In the most recent case, a family walking their small dog says they were attacked by two larger dogs.

“She called out to him, 'Caspian, Caspian' and she says he lifted up his head and looked at her and that was it,” said Ramon Gutierrez.

The loss of his dog, Caspian is still very fresh for Ramon Gutierrez. He explains he may remember Caspian most for his final actions Tuesday afternoon.

Gutierrez's wife and 6-year-old granddaughter were walking Caspian in their Spring Hill neighborhood when two dogs got out of a neighbor's yard and charged them.

Gutierrez explains Caspian stood, fought, and gave his life so his owners could escape.

“I'm glad or sad that he gave his life but he protected our granddaughter,” said Gutierrez. “He ran against odds that overcame him but if he wouldn't have done that only God knows what would have happened to our granddaughter or my wife.”

But now Gutierrez says he wants the county to take a tougher stance on cases like his and wants to see the dogs who killed Caspian put down.

“I lost my dog. They got citations,” he said. “It's not fair.
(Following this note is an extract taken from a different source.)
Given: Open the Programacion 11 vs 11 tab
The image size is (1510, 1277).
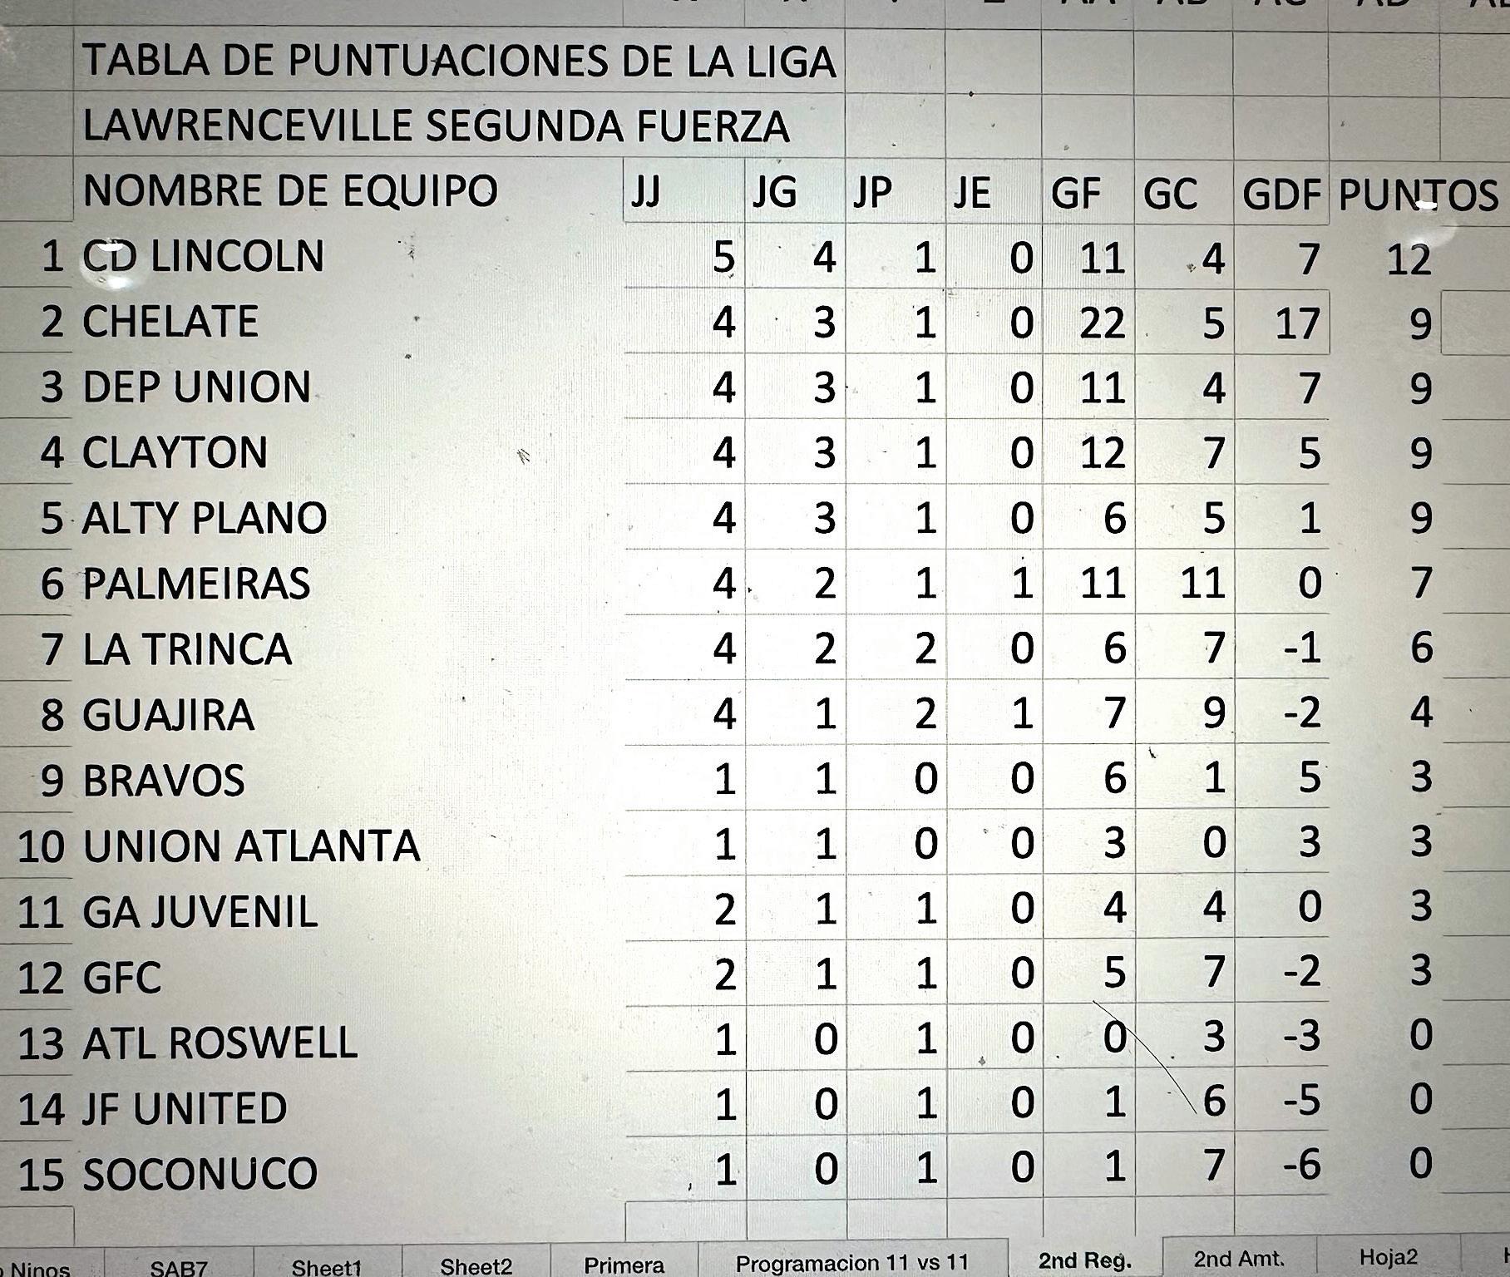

Its' not fair, that’s totally wrong.”

County Commission Chairman Steve Champion confirms a review of the current dog ordinance is underway and the potential for stiffer civil and possibly criminal penalties could be explored.

“Some of the fines are only as low as $100 well maybe that's not steep enough,” said Champion. “We have to look at the policy and make sure that all of us agree and that's we're going to revisit the whole ordinance and make sure we're protecting the public.”

Champion says he is against a policy that targets a certain breed.

The owner of the dogs who attacked was cited and given a dangerous dog warning, but the dogs were not taken away.